Let's Get Started!

Whenever you visit this online journal, you are taking a positive step towards emotional and spiritual recovery. You are making an effort to progress towards your ultimate goal of freedom from addiction and other consuming issues. Bravo! The "Big Book" of Alcoholics Anonymous tells us to work towards "...spiritual progress, not spiritual perfection." What that means to me is that it is important to keep striving for recovery while accepting that we will never be finished. We will always be in the process of recovery. As you yourself recover, you will come to realize how wonderful it is to make progress towards reaching your emotional and spiritual goals. It is not necessary, nor desirable, to achieve perfect recovery. There is a famous A.A. slogan: "The best part of everything is getting better." How true! It is my hope that this journal will help you to get a bit better, one day at a time, with the help of the "Big Book." Let's get started on the path to find the courage to change the things we can and trust that the "Big Book" will guide us in attaining the wisdom to accept the things we can't.
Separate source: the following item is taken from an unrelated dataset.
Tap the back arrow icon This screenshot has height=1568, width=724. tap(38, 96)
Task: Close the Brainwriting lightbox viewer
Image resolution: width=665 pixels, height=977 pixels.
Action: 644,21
God bless you!

In service,

Barbara J.

Saturday, November 6, 2010

Powerless without Reservation

Step One: We admitted we were powerless over alcohol and that our lives had become unmanageable.

The Big Book introduces Step One to us from its very first pages. Dr. Silkworth, in "The Doctor's Opinion", talks about our loss of control once we take alcohol into our systems. Certainly he is referring to powerlessness there.

Bill W. describes his powerlessness over alcohol in brutal detail throughout Chapter One.

In Chapter Two, "There is a Solution", the "real alcoholic" is described as someone who "...begins to lose all control of his liquor consumption, once he starts to drink." Any rational person would recognize that loss of control is synonymous with powerlessness.

Chapter Three ("More About Alcoholism") tells a story of a 30-year old man who, after a horrendous battle with "spree" drinking, recognized that he could not drink and be successful in business at the same time. This man quit for 25 years and retired at the age of 55. Thinking that after 25 years of abstinence from alcohol he would now be able to drink in moderation, he began to drink again. We now know that even during long periods of sobriety, the disease of addiction continues to progress within us. The ability to quit drinking that this man had 25 years prior to his return to alcohol, had evaporated by the time he resumed his drinking.  Once he started drinking again, he was right where he left off, only worse, in no time. He found that once he started drinking, he simply could not stop. He tried and tried again to quit, but he was powerless. He was dead within four years of his retirement from the disease of alcoholism.

The fourth chapter of the Big Book, "We Agnostics", continues to reinforce the concept of powerlessness but is directed to people who fight the idea that God can be employed to help us abstain.

Finally, in Chapter Five, the steps are introduced to us formally. The "Doctor's Opinion", along with the first four chapters, lead up to the conclusion that we must admit our powerlessness over alcohol and accept that we will need help to arrest our addiction to it (see page 59 of the Big Book).

After thoroughly digesting the Big Book up to Chapter Five, it was impossible for me to dispute my powerlessness over my addictions. But, to be truthful, I didn't need those chapters to help me recognize that I had no control over my addictions. And I still don't. I can see addictive behavior in many forms still disrupting my life against my will. I am powerless and always will be when it comes to addictions. The only solution for me is to readmit my powerlessness and follow the steps to recovery from whatever is plaguing my ability to "...trudge the Road of Happy Destiny" at that time (see Chapter 11 "A Vision for You" page 164).

Have you fully accepted the fact that you are powerless over your addictions? Are you still defending the notion that you could overcome your addiction through will power? If so, then why are you not doing so? Despite your consciousness that you want to stop; despite your true desire to stop, why don't you stop? The answer (that comes with so much proof) is that you are powerless over your addiction. Once we accept this REALITY, we are on our way to recovery.